» **PROBLEM STATEMENT**: Give back, unchanged, everything in the material from the line containing "Open Git history clock icon" down to the line containing "Looking at the screenshot, I should coord(1067,190).", including both of those lines.

** START OF INFORMATION GIVEN **

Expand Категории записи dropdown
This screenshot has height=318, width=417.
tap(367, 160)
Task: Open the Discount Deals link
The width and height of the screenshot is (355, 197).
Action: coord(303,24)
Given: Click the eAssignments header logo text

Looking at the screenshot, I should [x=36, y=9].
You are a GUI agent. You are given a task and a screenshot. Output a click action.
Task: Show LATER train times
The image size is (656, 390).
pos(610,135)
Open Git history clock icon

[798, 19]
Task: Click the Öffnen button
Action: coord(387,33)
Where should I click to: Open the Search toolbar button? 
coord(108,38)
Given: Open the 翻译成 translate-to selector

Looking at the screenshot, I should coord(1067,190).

** END OF INFORMATION GIVEN **
** START OF INFORMATION GIVEN **

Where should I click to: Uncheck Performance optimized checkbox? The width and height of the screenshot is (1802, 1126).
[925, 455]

** END OF INFORMATION GIVEN **

» **PROBLEM SOLUTION**:
Open Git history clock icon

[798, 19]
Task: Click the Öffnen button
Action: coord(387,33)
Where should I click to: Open the Search toolbar button? 
coord(108,38)
Given: Open the 翻译成 translate-to selector

Looking at the screenshot, I should coord(1067,190).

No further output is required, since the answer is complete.